Required work:
When you reach the line that contains "Where should I click to: Open", give it back exactly along with each line after it to the end of the entries; skip any pictures.

Material provided:
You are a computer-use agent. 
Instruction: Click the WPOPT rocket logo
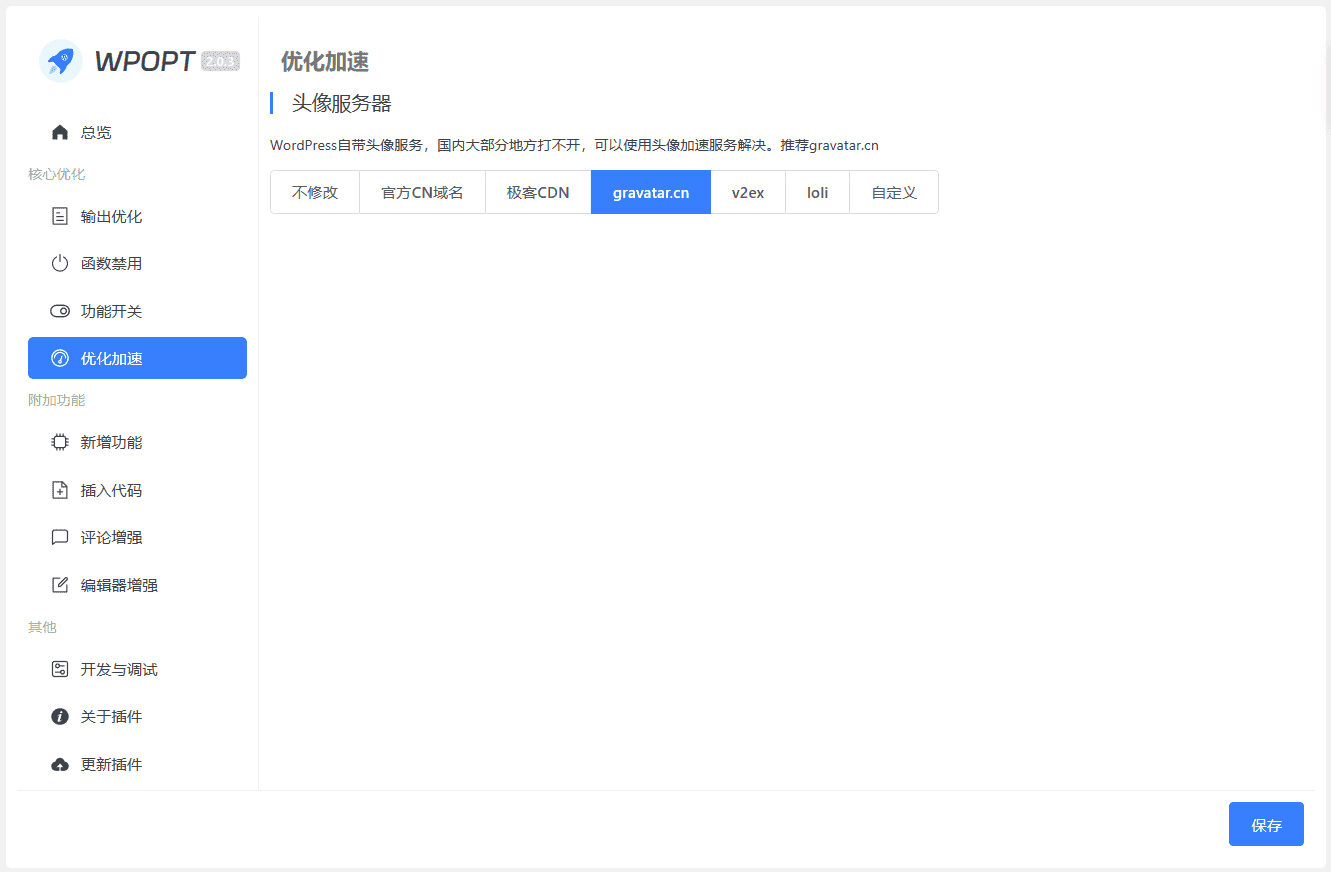(60, 60)
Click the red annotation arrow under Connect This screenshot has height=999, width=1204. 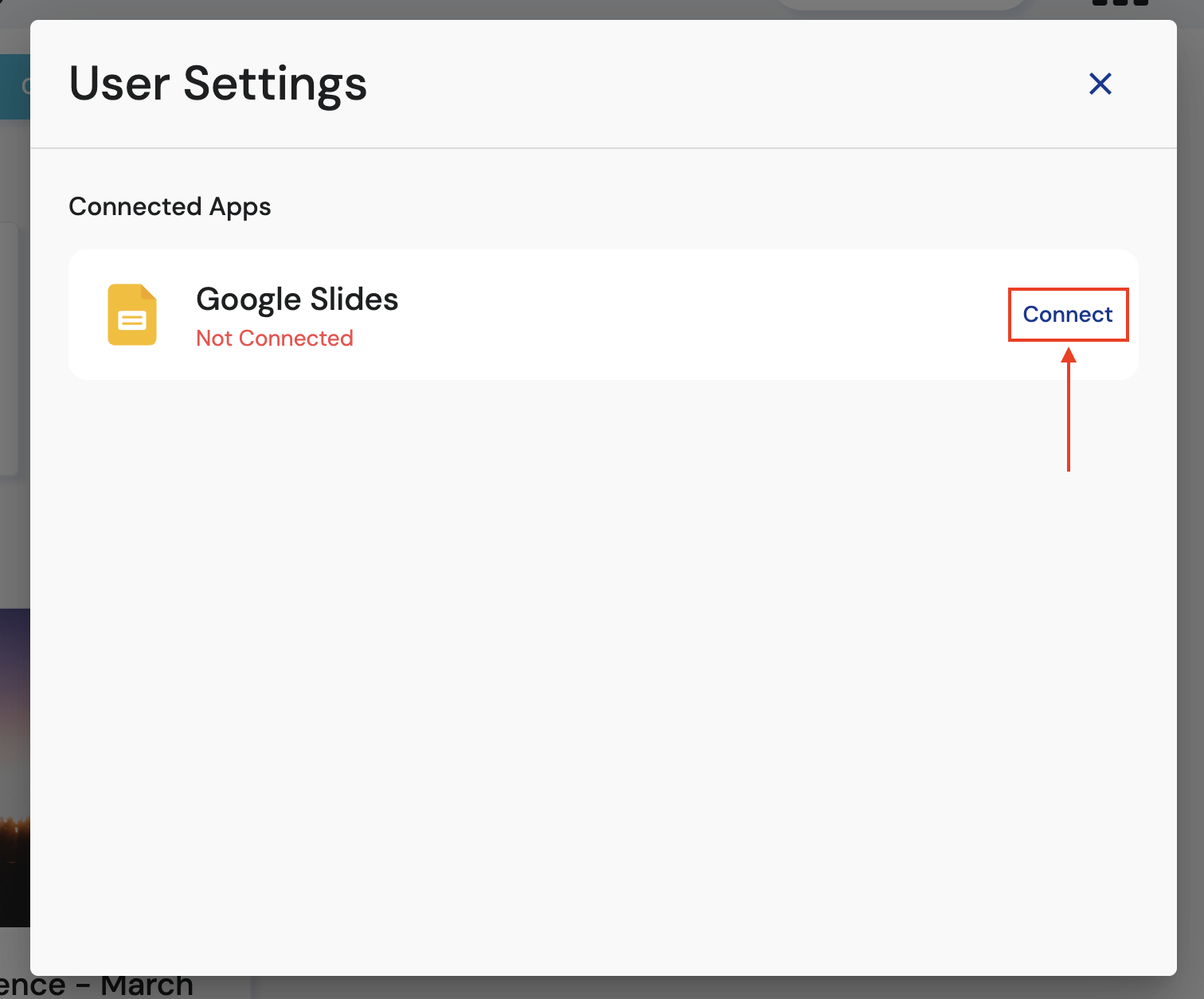[1069, 409]
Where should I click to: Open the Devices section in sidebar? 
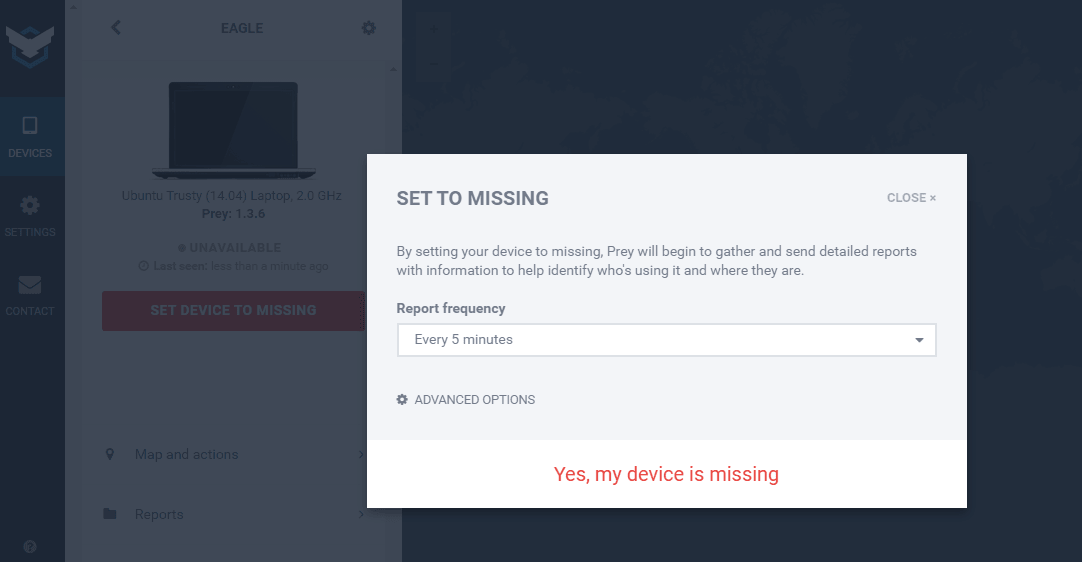pos(30,136)
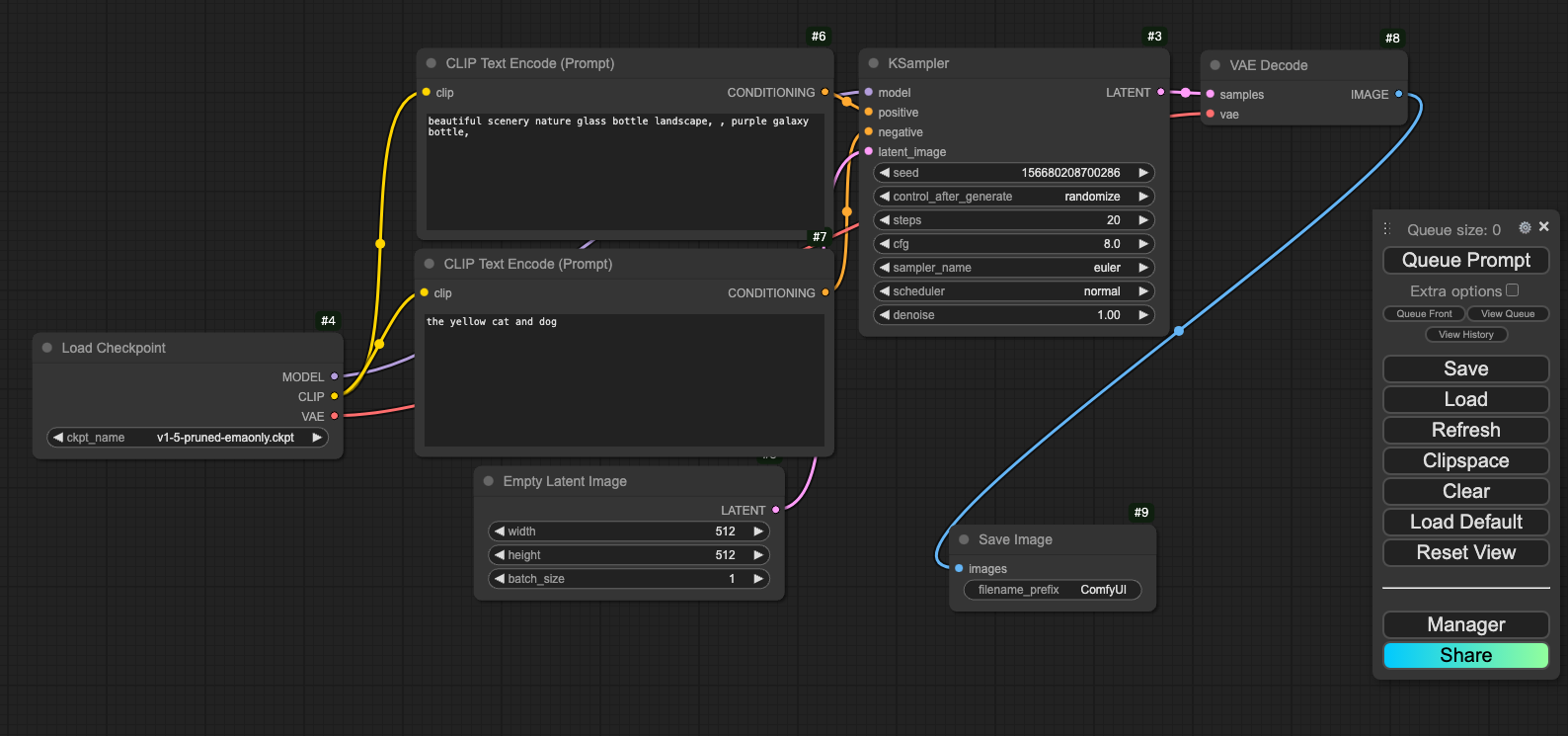Open the View History panel
Viewport: 1568px width, 736px height.
pyautogui.click(x=1465, y=335)
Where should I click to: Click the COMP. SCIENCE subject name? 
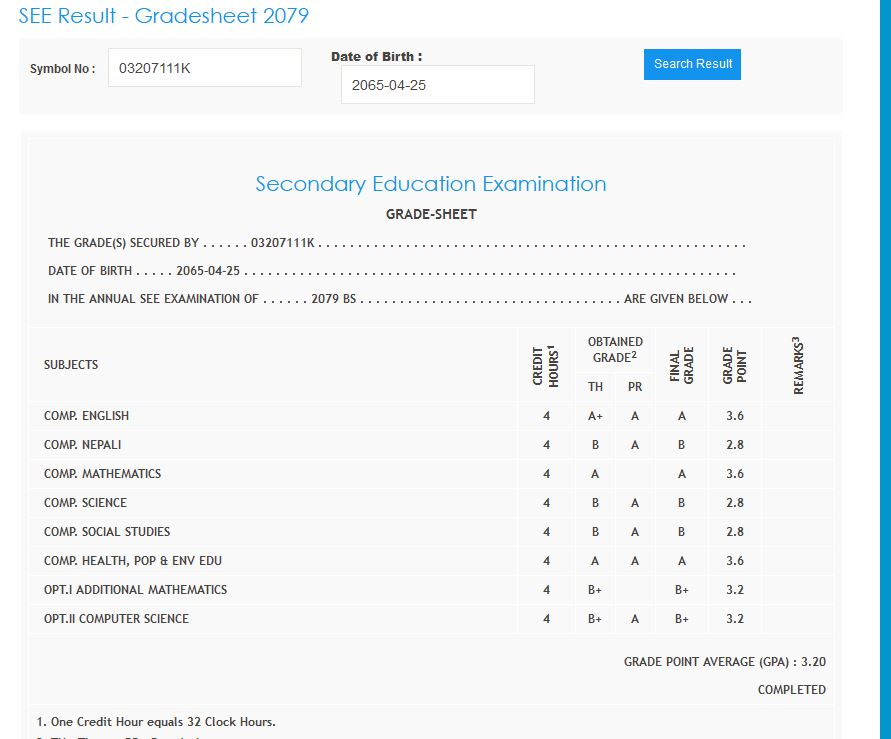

Result for this task:
Where should I click to: Open the Devices section in sidebar? 
pos(30,136)
Open the View History panel
Viewport: 1568px width, 736px height.
pyautogui.click(x=1465, y=335)
Where should I click to: Click the COMP. SCIENCE subject name? 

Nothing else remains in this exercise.